So my friend sent me this video about Adrian Belew:
http://www.youtube.com/watch?v=5qsqDl8_nQQ . I wouldn't recommend sitting through all six minutes of it, because it's pretty pointless self-promotion and self-aggrandizement. Not that I, of all people, have a problem with self-promotion. It's just that this doesn't offer much in the way of new or interesting information.
What it does offer is a standard infuriating cranky old man complaint: "Too much of today's music is fashionable crap dressed as artistry. It's mostly about the way you look, or how you dance. I grew up in the golden age of ideas! Well, things go in cycles; maybe creativity will become fashionable again. Virtuosity is sexy."
Ugggh. Where to begin. I guess there's this--there's always been fashionable crap in music. Adrian's just put out because the kind of crap he was associated with doesn't happen to be fashionable right now. There was no golden age of ideas. And if there had been, it wouldn't have been the Jurassic period of oxymoronic "art rock". (Unless that was the golden age of, "Hey, I've got an idea! Let's put together a band that really sucks and put out a laughable concept album!") Finally, virtuosity, at least in popular music, is probably the most overrated quality of all.
Adrian Belew may be a fine guitarist, but the reason nobody cares about him now isn't because nobody cares about good guitar playing--it's because good guitar playing doesn't mean squat unless it's in the service of a good song. This is why Clapton's post-Cream output has been so lackluster, and why Van Hagar sucked despite the continuing presence of Eddie Van Halen on guitar. (and don't talk to me about record sales--so, yeah, Van Hagar picked up some casual listeners who listened to them once and threw their CDs next to the Mister Mister CDs) It's why Zappa, whatever his instrumental skills, was a sub-Weird Al humorist of a songwriter and therefore never found a mass audience. Adrian Belew played on some good Talking Heads songs. Other than that, it's the art-rock noodling of King Crimson and, um, the Bears? Bleh. It's not the fault of contemporary music, Adrian. You need to play on some decent songs, fer chrissakes!

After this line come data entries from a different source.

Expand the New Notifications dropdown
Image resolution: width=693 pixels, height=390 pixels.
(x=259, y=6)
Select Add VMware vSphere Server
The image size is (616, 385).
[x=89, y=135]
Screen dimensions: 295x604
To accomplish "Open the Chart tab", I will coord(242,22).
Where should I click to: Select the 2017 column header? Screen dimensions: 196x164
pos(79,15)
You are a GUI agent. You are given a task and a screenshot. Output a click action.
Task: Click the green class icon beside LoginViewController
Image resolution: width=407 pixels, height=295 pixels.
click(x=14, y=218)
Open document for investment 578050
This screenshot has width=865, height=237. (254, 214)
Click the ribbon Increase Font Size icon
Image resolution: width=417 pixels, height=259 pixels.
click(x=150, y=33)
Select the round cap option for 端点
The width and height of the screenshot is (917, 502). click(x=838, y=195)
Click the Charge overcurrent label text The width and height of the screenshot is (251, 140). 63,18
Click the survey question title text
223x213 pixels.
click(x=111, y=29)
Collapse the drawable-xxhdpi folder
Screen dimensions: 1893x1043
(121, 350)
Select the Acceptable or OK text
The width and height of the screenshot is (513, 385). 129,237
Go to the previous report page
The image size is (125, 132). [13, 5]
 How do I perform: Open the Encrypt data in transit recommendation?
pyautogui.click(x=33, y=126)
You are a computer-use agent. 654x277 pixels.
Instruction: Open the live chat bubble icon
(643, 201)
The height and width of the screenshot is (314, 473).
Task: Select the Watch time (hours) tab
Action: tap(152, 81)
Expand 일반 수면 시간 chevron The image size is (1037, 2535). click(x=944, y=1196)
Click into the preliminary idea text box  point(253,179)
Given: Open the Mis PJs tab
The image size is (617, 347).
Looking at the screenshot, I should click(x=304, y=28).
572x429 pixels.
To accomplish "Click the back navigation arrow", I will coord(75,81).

I mean, my personal favorite guitar solo comes courtesy of Keef in "Sympathy for the Devil". It's not particularly virtuosic--seems like it consists of about 6 notes, actually, but it slices right through the song perfectly. I love that final solo in Deep Purple's "Highway Star," but who cares about Richie Blackmore's work with, say, Rainbow? Presumably he's still the same guitar hero he once was--it's just that nobody cares how well you play unless the song is good in the first place. Did anybody buy the Slash's Snakepit albums? I mean, he's the same guy who knocked out fantastic solos in "Sweet Child O' Mine" and "Paradise City."
I guess Joe Strummer said it best, calling out, "you're my guitar hero!" to Mick Jones as he wails out a rudimentary solo in "Complete Control." You're a guitar hero if your playing makes a good song better.